Extracted records
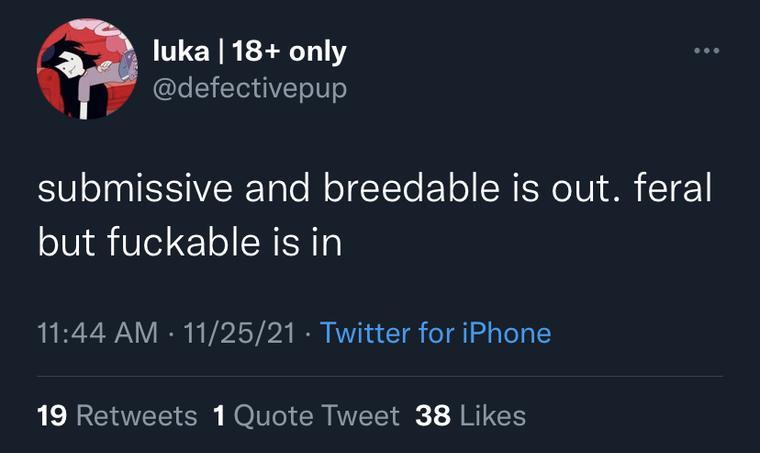Open the Twitter for iPhone source link

[435, 332]
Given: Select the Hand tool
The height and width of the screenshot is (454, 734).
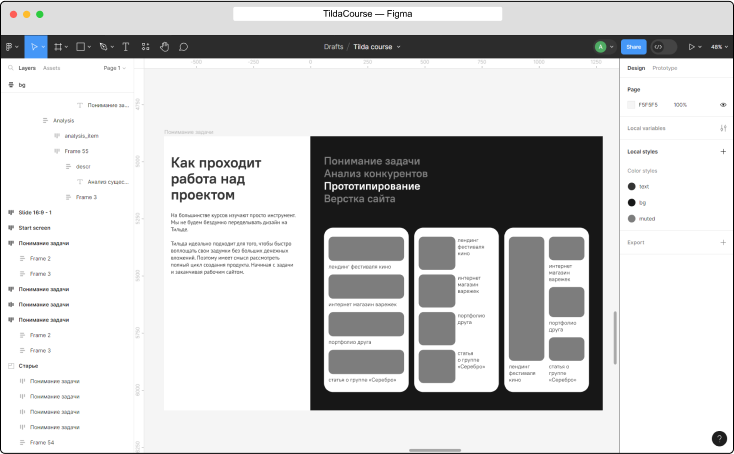Looking at the screenshot, I should pos(165,47).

● ASSIGNED TASK
Leaving out the pictures, print exactly and only the lines from the one containing "The height and" through the last line of the records.

● EXERCISE RESULT
The height and width of the screenshot is (454, 734).
Looking at the screenshot, I should pos(165,47).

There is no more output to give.